- Aim: Copy all of the records below line for line, changing nothing.

Raw records:
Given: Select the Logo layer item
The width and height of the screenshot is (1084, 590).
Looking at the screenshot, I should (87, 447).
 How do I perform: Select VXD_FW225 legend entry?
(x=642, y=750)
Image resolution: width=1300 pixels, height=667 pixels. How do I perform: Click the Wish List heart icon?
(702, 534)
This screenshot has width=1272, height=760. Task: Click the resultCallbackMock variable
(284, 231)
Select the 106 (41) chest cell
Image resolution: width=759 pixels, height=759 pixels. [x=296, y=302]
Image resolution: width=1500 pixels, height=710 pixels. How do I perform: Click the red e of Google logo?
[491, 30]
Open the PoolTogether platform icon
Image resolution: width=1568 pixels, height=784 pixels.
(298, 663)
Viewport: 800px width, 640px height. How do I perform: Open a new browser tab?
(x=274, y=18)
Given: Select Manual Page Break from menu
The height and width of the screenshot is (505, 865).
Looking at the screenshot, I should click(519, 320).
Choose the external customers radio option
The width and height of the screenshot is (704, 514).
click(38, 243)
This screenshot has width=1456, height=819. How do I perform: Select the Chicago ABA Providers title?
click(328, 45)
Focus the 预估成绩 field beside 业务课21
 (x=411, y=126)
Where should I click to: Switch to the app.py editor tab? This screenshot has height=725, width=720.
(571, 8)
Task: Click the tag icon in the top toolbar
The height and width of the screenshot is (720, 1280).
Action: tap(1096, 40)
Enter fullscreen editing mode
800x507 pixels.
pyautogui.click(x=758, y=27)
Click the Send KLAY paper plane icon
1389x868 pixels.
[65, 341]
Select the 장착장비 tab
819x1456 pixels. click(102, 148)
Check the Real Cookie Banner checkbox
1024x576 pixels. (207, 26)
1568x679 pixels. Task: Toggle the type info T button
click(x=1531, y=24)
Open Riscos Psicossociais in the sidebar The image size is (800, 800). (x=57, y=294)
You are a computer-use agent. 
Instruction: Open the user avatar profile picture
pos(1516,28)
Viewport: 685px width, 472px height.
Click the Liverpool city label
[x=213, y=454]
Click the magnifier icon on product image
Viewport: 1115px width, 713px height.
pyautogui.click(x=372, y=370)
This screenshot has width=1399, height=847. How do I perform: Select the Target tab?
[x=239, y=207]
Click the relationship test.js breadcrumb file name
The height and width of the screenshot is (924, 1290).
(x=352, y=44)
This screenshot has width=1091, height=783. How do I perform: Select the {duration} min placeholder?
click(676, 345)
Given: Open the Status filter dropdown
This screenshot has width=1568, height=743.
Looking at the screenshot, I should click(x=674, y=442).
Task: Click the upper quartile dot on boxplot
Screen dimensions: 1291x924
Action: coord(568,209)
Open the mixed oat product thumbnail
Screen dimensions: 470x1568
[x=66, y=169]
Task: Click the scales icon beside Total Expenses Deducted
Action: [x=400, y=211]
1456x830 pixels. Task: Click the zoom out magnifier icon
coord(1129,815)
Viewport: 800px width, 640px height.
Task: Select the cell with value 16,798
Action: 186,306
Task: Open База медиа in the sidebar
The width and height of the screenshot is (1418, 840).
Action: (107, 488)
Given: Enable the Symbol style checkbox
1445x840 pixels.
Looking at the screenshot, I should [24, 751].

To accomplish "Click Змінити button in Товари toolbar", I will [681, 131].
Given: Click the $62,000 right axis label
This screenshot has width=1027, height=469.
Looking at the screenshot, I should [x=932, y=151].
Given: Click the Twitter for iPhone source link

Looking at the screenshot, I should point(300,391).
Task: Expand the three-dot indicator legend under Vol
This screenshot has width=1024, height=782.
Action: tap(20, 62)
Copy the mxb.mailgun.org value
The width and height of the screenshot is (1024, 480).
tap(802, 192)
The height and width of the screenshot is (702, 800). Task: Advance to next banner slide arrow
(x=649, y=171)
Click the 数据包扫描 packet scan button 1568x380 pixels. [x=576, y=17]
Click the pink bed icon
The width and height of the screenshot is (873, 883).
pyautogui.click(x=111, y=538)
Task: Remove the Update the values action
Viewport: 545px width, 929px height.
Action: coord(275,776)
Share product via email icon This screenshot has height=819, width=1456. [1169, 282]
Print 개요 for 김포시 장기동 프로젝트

- Task output:
Given: Select the Logo layer item
The width and height of the screenshot is (1084, 590).
Looking at the screenshot, I should (87, 447).
 How do I perform: Select VXD_FW225 legend entry?
(x=642, y=750)
Image resolution: width=1300 pixels, height=667 pixels. How do I perform: Click the Wish List heart icon?
(702, 534)
This screenshot has width=1272, height=760. Task: Click the resultCallbackMock variable
(284, 231)
Select the 106 (41) chest cell
Image resolution: width=759 pixels, height=759 pixels. [x=296, y=302]
Image resolution: width=1500 pixels, height=710 pixels. How do I perform: Click the red e of Google logo?
[491, 30]
Open the PoolTogether platform icon
Image resolution: width=1568 pixels, height=784 pixels.
(298, 663)
Viewport: 800px width, 640px height. How do I perform: Open a new browser tab?
(x=274, y=18)
Given: Select Manual Page Break from menu
The height and width of the screenshot is (505, 865).
Looking at the screenshot, I should click(519, 320).
Choose the external customers radio option
The width and height of the screenshot is (704, 514).
click(38, 243)
This screenshot has width=1456, height=819. How do I perform: Select the Chicago ABA Providers title?
click(328, 45)
Focus the 预估成绩 field beside 业务课21
 (x=411, y=126)
Where should I click to: Switch to the app.py editor tab? This screenshot has height=725, width=720.
(571, 8)
Task: Click the tag icon in the top toolbar
The height and width of the screenshot is (720, 1280).
Action: tap(1096, 40)
Enter fullscreen editing mode
800x507 pixels.
pyautogui.click(x=758, y=27)
Click the Send KLAY paper plane icon
1389x868 pixels.
[65, 341]
Select the 장착장비 tab
819x1456 pixels. click(102, 148)
Check the Real Cookie Banner checkbox
1024x576 pixels. (207, 26)
1568x679 pixels. Task: Toggle the type info T button
click(x=1531, y=24)
Open Riscos Psicossociais in the sidebar The image size is (800, 800). (x=57, y=294)
You are a computer-use agent. 
Instruction: Open the user avatar profile picture
pos(1516,28)
Viewport: 685px width, 472px height.
Click the Liverpool city label
[x=213, y=454]
Click the magnifier icon on product image
Viewport: 1115px width, 713px height.
pyautogui.click(x=372, y=370)
This screenshot has width=1399, height=847. How do I perform: Select the Target tab?
[x=239, y=207]
Click the relationship test.js breadcrumb file name
The height and width of the screenshot is (924, 1290).
(x=352, y=44)
This screenshot has width=1091, height=783. How do I perform: Select the {duration} min placeholder?
click(676, 345)
Given: Open the Status filter dropdown
This screenshot has width=1568, height=743.
Looking at the screenshot, I should click(x=674, y=442).
Task: Click the upper quartile dot on boxplot
Screen dimensions: 1291x924
Action: coord(568,209)
Open the mixed oat product thumbnail
Screen dimensions: 470x1568
[x=66, y=169]
Task: Click the scales icon beside Total Expenses Deducted
Action: [x=400, y=211]
1456x830 pixels. Task: Click the zoom out magnifier icon
coord(1129,815)
Viewport: 800px width, 640px height.
Task: Select the cell with value 16,798
Action: 186,306
Task: Open База медиа in the sidebar
The width and height of the screenshot is (1418, 840).
Action: (107, 488)
Given: Enable the Symbol style checkbox
1445x840 pixels.
Looking at the screenshot, I should [24, 751].

To accomplish "Click Змінити button in Товари toolbar", I will [681, 131].
Given: Click the $62,000 right axis label
This screenshot has width=1027, height=469.
Looking at the screenshot, I should [x=932, y=151].
Given: Click the Twitter for iPhone source link

Looking at the screenshot, I should point(300,391).
Task: Expand the three-dot indicator legend under Vol
This screenshot has width=1024, height=782.
Action: tap(20, 62)
Copy the mxb.mailgun.org value
The width and height of the screenshot is (1024, 480).
tap(802, 192)
The height and width of the screenshot is (702, 800). Task: Advance to next banner slide arrow
(x=649, y=171)
Click the 数据包扫描 packet scan button 1568x380 pixels. [x=576, y=17]
Click the pink bed icon
The width and height of the screenshot is (873, 883).
pyautogui.click(x=111, y=538)
Task: Remove the Update the values action
Viewport: 545px width, 929px height.
Action: coord(275,776)
Share product via email icon This screenshot has height=819, width=1456. [1169, 282]
Print 개요 for 김포시 장기동 프로젝트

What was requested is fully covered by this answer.